-- Input start --
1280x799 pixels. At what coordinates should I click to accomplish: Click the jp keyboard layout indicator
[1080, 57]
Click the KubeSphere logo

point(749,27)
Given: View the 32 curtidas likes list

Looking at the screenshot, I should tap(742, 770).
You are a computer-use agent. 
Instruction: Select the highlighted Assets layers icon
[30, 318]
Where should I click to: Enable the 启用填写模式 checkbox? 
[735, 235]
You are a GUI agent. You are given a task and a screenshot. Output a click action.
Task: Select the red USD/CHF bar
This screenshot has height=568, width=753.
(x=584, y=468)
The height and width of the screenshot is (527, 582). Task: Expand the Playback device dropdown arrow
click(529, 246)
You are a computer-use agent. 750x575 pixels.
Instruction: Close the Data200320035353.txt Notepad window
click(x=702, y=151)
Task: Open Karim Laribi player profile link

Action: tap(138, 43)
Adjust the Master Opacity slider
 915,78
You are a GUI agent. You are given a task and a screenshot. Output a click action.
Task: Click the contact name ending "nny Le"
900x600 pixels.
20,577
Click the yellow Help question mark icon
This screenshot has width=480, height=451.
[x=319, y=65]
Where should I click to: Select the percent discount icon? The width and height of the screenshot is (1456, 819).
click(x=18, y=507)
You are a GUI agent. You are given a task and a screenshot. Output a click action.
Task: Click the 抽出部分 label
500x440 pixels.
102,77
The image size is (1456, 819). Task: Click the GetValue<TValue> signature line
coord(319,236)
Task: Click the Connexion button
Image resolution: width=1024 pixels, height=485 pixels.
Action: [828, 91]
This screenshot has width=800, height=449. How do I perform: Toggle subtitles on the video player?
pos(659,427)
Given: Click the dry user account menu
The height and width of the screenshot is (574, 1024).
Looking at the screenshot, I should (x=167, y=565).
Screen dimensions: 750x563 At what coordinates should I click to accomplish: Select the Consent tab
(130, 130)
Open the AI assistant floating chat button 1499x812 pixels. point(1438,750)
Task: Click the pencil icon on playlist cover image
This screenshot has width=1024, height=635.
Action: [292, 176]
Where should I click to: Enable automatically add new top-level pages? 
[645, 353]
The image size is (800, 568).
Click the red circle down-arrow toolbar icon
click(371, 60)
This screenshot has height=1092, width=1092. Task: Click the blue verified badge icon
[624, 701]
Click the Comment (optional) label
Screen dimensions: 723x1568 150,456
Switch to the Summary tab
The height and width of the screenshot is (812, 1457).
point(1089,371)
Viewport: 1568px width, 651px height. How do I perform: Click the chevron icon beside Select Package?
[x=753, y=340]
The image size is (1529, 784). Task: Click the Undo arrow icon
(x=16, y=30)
-- Input end --
• Description of the task
Please revise the material above by changing each "icon" to "symbol", keeping everything else the same.

• Answer to the problem
1280x799 pixels. At what coordinates should I click to accomplish: Click the jp keyboard layout indicator
[1080, 57]
Click the KubeSphere logo

point(749,27)
Given: View the 32 curtidas likes list

Looking at the screenshot, I should tap(742, 770).
You are a computer-use agent. 
Instruction: Select the highlighted Assets layers symbol
[30, 318]
Where should I click to: Enable the 启用填写模式 checkbox? 
[735, 235]
You are a GUI agent. You are given a task and a screenshot. Output a click action.
Task: Select the red USD/CHF bar
This screenshot has height=568, width=753.
(x=584, y=468)
The height and width of the screenshot is (527, 582). Task: Expand the Playback device dropdown arrow
click(529, 246)
You are a computer-use agent. 750x575 pixels.
Instruction: Close the Data200320035353.txt Notepad window
click(x=702, y=151)
Task: Open Karim Laribi player profile link

Action: tap(138, 43)
Adjust the Master Opacity slider
 915,78
You are a GUI agent. You are given a task and a screenshot. Output a click action.
Task: Click the contact name ending "nny Le"
900x600 pixels.
20,577
Click the yellow Help question mark symbol
This screenshot has width=480, height=451.
[x=319, y=65]
Where should I click to: Select the percent discount symbol? The width and height of the screenshot is (1456, 819).
click(x=18, y=507)
You are a GUI agent. You are given a task and a screenshot. Output a click action.
Task: Click the 抽出部分 label
500x440 pixels.
102,77
The image size is (1456, 819). Task: Click the GetValue<TValue> signature line
coord(319,236)
Task: Click the Connexion button
Image resolution: width=1024 pixels, height=485 pixels.
Action: [828, 91]
This screenshot has width=800, height=449. How do I perform: Toggle subtitles on the video player?
pos(659,427)
Given: Click the dry user account menu
The height and width of the screenshot is (574, 1024).
Looking at the screenshot, I should (x=167, y=565).
Screen dimensions: 750x563 At what coordinates should I click to accomplish: Select the Consent tab
(130, 130)
Open the AI assistant floating chat button 1499x812 pixels. point(1438,750)
Task: Click the pencil symbol on playlist cover image
This screenshot has width=1024, height=635.
Action: [292, 176]
Where should I click to: Enable automatically add new top-level pages? 
[645, 353]
The image size is (800, 568).
Click the red circle down-arrow toolbar symbol
click(371, 60)
This screenshot has height=1092, width=1092. Task: Click the blue verified badge symbol
[624, 701]
Click the Comment (optional) label
Screen dimensions: 723x1568 150,456
Switch to the Summary tab
The height and width of the screenshot is (812, 1457).
point(1089,371)
Viewport: 1568px width, 651px height. How do I perform: Click the chevron symbol beside Select Package?
[x=753, y=340]
The image size is (1529, 784). Task: Click the Undo arrow symbol
(x=16, y=30)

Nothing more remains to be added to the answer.